- Task description -
Please print out every line of the material, unchanged.

- Working data -
*** Begin section ***

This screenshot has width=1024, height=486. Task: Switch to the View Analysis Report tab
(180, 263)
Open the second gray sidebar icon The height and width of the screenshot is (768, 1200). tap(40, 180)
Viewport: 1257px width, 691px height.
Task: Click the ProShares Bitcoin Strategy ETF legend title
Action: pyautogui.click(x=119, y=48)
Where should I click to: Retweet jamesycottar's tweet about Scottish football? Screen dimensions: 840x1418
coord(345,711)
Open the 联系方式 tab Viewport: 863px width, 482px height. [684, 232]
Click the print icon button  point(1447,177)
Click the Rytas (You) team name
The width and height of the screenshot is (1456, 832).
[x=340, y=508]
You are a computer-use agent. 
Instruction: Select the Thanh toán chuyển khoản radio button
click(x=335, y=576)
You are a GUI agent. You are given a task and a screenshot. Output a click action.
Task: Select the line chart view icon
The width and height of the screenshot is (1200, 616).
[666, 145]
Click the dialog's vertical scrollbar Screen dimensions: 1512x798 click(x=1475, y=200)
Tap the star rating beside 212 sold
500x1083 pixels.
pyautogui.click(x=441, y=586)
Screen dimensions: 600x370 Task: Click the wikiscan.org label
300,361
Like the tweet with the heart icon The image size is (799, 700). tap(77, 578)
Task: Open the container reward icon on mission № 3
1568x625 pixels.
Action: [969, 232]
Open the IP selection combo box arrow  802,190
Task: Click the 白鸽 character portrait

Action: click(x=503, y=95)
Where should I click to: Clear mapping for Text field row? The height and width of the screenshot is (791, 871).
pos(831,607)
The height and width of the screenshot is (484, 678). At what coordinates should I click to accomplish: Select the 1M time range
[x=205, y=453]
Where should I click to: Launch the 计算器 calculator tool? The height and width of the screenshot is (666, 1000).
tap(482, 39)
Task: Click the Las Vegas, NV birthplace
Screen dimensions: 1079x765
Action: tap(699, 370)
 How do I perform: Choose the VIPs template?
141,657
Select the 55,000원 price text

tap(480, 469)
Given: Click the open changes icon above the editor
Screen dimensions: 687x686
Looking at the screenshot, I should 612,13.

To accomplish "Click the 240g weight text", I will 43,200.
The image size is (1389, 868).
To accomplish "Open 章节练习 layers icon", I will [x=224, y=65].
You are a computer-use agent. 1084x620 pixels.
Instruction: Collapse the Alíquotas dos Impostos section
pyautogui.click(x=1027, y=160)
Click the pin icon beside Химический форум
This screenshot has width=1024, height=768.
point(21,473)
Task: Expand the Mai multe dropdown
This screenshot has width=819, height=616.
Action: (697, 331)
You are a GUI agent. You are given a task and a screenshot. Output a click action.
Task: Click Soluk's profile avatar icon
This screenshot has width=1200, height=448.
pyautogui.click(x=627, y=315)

*** End section ***

- Answer area -
This screenshot has width=1024, height=486. Task: Switch to the View Analysis Report tab
(180, 263)
Open the second gray sidebar icon The height and width of the screenshot is (768, 1200). tap(40, 180)
Viewport: 1257px width, 691px height.
Task: Click the ProShares Bitcoin Strategy ETF legend title
Action: pyautogui.click(x=119, y=48)
Where should I click to: Retweet jamesycottar's tweet about Scottish football? Screen dimensions: 840x1418
coord(345,711)
Open the 联系方式 tab Viewport: 863px width, 482px height. [684, 232]
Click the print icon button  point(1447,177)
Click the Rytas (You) team name
The width and height of the screenshot is (1456, 832).
[x=340, y=508]
You are a computer-use agent. 
Instruction: Select the Thanh toán chuyển khoản radio button
click(x=335, y=576)
You are a GUI agent. You are given a task and a screenshot. Output a click action.
Task: Select the line chart view icon
The width and height of the screenshot is (1200, 616).
[666, 145]
Click the dialog's vertical scrollbar Screen dimensions: 1512x798 click(x=1475, y=200)
Tap the star rating beside 212 sold
500x1083 pixels.
pyautogui.click(x=441, y=586)
Screen dimensions: 600x370 Task: Click the wikiscan.org label
300,361
Like the tweet with the heart icon The image size is (799, 700). tap(77, 578)
Task: Open the container reward icon on mission № 3
1568x625 pixels.
Action: [969, 232]
Open the IP selection combo box arrow  802,190
Task: Click the 白鸽 character portrait

Action: click(x=503, y=95)
Where should I click to: Clear mapping for Text field row? The height and width of the screenshot is (791, 871).
pos(831,607)
The height and width of the screenshot is (484, 678). At what coordinates should I click to accomplish: Select the 1M time range
[x=205, y=453]
Where should I click to: Launch the 计算器 calculator tool? The height and width of the screenshot is (666, 1000).
tap(482, 39)
Task: Click the Las Vegas, NV birthplace
Screen dimensions: 1079x765
Action: tap(699, 370)
 How do I perform: Choose the VIPs template?
141,657
Select the 55,000원 price text

tap(480, 469)
Given: Click the open changes icon above the editor
Screen dimensions: 687x686
Looking at the screenshot, I should 612,13.

To accomplish "Click the 240g weight text", I will 43,200.
The image size is (1389, 868).
To accomplish "Open 章节练习 layers icon", I will [x=224, y=65].
You are a computer-use agent. 1084x620 pixels.
Instruction: Collapse the Alíquotas dos Impostos section
pyautogui.click(x=1027, y=160)
Click the pin icon beside Химический форум
This screenshot has width=1024, height=768.
point(21,473)
Task: Expand the Mai multe dropdown
This screenshot has width=819, height=616.
Action: (697, 331)
You are a GUI agent. You are given a task and a screenshot. Output a click action.
Task: Click Soluk's profile avatar icon
This screenshot has width=1200, height=448.
pyautogui.click(x=627, y=315)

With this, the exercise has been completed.